* What to do: Scan the records for the line containing "Screen dimensions: 1280x963". From there through the last line, write out each line exactly.

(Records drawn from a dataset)
=== Begin Enclosure ===
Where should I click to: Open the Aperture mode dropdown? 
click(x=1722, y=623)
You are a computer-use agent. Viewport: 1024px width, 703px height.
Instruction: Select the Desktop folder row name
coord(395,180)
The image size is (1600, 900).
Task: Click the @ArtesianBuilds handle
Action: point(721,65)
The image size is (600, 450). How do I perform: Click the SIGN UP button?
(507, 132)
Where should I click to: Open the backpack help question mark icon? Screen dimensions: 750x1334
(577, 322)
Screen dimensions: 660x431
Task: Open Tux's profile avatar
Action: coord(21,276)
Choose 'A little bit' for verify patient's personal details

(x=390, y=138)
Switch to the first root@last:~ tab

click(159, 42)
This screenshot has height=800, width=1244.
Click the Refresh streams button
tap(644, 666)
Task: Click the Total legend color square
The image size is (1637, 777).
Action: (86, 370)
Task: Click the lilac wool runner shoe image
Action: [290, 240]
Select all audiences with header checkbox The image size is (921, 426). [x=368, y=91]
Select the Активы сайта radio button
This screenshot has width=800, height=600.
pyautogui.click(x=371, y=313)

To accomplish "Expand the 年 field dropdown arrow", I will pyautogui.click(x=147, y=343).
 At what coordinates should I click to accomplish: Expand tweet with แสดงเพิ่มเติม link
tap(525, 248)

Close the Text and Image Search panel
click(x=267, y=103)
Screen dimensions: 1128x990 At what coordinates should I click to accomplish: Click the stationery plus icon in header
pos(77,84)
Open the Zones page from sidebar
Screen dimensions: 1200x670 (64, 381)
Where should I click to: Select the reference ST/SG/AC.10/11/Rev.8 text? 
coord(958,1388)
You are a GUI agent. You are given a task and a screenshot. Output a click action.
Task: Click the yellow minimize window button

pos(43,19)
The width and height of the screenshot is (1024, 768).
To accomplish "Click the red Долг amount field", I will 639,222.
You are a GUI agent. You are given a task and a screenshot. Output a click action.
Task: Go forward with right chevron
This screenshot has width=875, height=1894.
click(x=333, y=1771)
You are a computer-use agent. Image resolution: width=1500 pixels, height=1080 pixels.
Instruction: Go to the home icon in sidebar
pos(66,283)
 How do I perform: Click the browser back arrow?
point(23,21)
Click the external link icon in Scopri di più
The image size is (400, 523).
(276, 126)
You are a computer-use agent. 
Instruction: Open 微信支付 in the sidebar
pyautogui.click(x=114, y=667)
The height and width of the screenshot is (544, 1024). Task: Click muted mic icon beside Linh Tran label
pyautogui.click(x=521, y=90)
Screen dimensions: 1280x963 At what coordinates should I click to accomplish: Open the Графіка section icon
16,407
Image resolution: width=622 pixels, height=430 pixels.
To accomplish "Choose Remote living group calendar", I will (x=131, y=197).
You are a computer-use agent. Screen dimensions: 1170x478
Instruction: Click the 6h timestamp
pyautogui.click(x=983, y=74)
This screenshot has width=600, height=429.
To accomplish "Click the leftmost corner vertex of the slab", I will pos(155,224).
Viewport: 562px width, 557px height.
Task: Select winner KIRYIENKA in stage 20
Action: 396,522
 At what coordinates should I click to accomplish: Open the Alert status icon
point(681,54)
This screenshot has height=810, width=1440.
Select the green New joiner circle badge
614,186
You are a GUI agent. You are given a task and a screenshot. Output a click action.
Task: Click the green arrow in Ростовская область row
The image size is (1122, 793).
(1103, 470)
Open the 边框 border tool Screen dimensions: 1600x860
=== End Enclosure ===
* Problem solution:
Screen dimensions: 1280x963 At what coordinates should I click to accomplish: Open the Графіка section icon
16,407
Image resolution: width=622 pixels, height=430 pixels.
To accomplish "Choose Remote living group calendar", I will (x=131, y=197).
You are a computer-use agent. Screen dimensions: 1170x478
Instruction: Click the 6h timestamp
pyautogui.click(x=983, y=74)
This screenshot has width=600, height=429.
To accomplish "Click the leftmost corner vertex of the slab", I will pos(155,224).
Viewport: 562px width, 557px height.
Task: Select winner KIRYIENKA in stage 20
Action: 396,522
 At what coordinates should I click to accomplish: Open the Alert status icon
point(681,54)
This screenshot has height=810, width=1440.
Select the green New joiner circle badge
614,186
You are a GUI agent. You are given a task and a screenshot. Output a click action.
Task: Click the green arrow in Ростовская область row
The image size is (1122, 793).
(1103, 470)
Open the 边框 border tool Screen dimensions: 1600x860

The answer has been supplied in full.